5. Data using organizations don’t get distracted.

Written by Raleigh Gresham

Data using organizations are not distracted by technology. They acknowledge it has a huge role in data use, but not THE role. Data using organizations can do more with SQL and Excel than most complexity advocates and vendors want them to believe. They task technology to strengthen and enrich what happens after the analysis not make the management of data easier.

Data using organizations fight against sexy-tech for the sake of sexy-tech. If there’s a vendor selling it, a data using organization is skeptical. They know bleeding-edge toys are powerful but that they can distract them. They evaluate all tools through the lens of hunting down action.

Data using organizations are not interested in the academic game of defining Big Data, the debate over the effectiveness of visualization techniques, the arguments over data science’s role, or the fights over competing approaches to data architecture. They master the recipe of technology and analytics, using the appropriate mix of each to create the perfect action hunting ecosystem.

Data using organizations pledge no allegiance to a specific tool, technology, or approach. SAS, R, OBIEE, Microsoft Access, Business Objects, Tableau, an abacus . . . they would choose a stone tablet over any of them if it meant creating to-do lists faster. If a smoke signal gets people moving, they use it. Big or little data, structured or unstructured, distributed computing or not – data using organizations are happy with each of them when they complement getting past the analysis, not distract from it.

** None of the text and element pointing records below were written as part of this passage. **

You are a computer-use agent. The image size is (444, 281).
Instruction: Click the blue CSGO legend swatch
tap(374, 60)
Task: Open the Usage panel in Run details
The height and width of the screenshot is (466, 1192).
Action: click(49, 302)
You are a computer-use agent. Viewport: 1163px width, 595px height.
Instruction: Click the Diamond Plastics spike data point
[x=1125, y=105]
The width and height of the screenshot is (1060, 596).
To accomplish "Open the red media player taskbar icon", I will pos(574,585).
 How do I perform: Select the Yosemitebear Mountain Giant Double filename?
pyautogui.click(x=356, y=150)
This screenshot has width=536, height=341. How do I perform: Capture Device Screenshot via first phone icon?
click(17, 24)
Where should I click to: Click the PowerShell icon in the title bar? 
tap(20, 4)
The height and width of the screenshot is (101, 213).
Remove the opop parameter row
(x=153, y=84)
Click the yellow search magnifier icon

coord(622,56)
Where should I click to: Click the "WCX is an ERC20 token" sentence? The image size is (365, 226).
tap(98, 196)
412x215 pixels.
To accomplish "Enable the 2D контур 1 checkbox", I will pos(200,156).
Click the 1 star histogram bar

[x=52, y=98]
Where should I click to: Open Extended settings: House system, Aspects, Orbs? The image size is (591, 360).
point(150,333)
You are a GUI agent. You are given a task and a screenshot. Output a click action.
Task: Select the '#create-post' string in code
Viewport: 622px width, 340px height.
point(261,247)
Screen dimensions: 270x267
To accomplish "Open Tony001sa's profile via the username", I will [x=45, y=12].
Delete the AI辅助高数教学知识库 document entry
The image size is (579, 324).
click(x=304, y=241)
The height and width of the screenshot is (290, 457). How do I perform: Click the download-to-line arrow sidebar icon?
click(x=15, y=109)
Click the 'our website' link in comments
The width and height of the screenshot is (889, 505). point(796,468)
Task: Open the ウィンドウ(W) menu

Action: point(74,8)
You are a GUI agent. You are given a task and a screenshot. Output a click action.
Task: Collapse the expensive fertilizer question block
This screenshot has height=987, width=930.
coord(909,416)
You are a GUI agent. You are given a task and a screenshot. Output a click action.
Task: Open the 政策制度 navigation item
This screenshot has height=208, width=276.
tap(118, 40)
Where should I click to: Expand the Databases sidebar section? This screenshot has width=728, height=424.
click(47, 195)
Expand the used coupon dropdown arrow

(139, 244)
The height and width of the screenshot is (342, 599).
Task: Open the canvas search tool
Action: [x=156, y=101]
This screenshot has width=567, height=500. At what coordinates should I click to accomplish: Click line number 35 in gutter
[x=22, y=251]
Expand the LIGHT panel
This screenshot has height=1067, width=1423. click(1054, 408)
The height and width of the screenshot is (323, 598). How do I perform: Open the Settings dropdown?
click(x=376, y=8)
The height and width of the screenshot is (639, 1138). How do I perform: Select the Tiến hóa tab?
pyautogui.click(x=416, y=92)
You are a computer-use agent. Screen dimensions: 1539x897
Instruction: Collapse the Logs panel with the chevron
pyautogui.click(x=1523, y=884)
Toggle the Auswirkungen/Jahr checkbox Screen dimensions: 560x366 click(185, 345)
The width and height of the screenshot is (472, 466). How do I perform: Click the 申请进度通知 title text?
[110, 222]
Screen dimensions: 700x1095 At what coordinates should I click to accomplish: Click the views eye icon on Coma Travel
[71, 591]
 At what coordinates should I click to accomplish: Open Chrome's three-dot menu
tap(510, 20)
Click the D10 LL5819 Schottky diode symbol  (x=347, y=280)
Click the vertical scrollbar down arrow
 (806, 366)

Data using organizations are not distracted by the push to use and master every analytical tool available. They know what they know and can confidentially solve the vast majority of the problems they encounter with the small set of tools they’re comfortable with – even if these tools aren’t the most efficient, most expensive, newest, or most popular. They let their analysts be like experienced craftsman, each with a well curated and limited set of tools they use based on what works for them and what doesn’t.

Data using organizations tend to play with data more than they analyze it and avoid the distracting aspects of data environments that make playing hard. They think like hackers and prefer “development” environments where they can go against convention to answer tricky questions in rule-bending ways. They need the freedom to change the approach on the fly and see the impact quickly. The laws of traditional business intelligence frustrate them and the requirements of production level data environments, while necessary for classical reporting, hold them back. Data using organizations build and work in data playgrounds.

Data using organizations are not distracted by the data “unicorns” the Harvard Business Review writes about. They ignore the hype surrounding data in today’s popular press. They’re not interested in winning the analytical lottery. They don’t expect to cure cancer with every data set and analysis. They don’t demand or require PhD math backing, and instead lean on everyday analytics and techniques because of their effective simplicity – simplicity that makes for exciting actions not necessarily exciting journalism.

Data using organizations are less passionate about decimal places, confidence intervals and significant digits than they are about getting a to-do list in the right person’s hands. Unless they’re landing airplanes or selling pacemakers, they don’t let perfection become an excuse. They recognize most data sets and models can’t scientifically achieve absolute perfection.

Data using organizations don’t wrestle with data incompleteness and are immune to outlier paralysis, not letting 3% of cases render data or systems useless. They accept and design for the norm of 80% accuracy, 80% population representation, and 80% completeness – they use what they’ve got and get going. This simultaneously frees up time and resources while empowering the data to do more.

Data using organizations work with what they have. They bootstrap. They hack. They do anything to keep from waiting for something better to come along before they use data. Budget plays little role in a their ability to use data. Data users don’t let one more variable, one more row of data, one more type of chart, one more byte of processing speed, or one more team member distract them.

Data using organizations are comfortable with the wild nature of data and work with what the data gives them. They don’t try to force the data to be something it isn’t, spending very little time trying to teach it tricks or behave in certain ways.

Data using organizations start as manually as possible. They learn to feel the rhythm of the data and the analysis before automating it. They don’t let the scalability of what they’re doing distract them too early.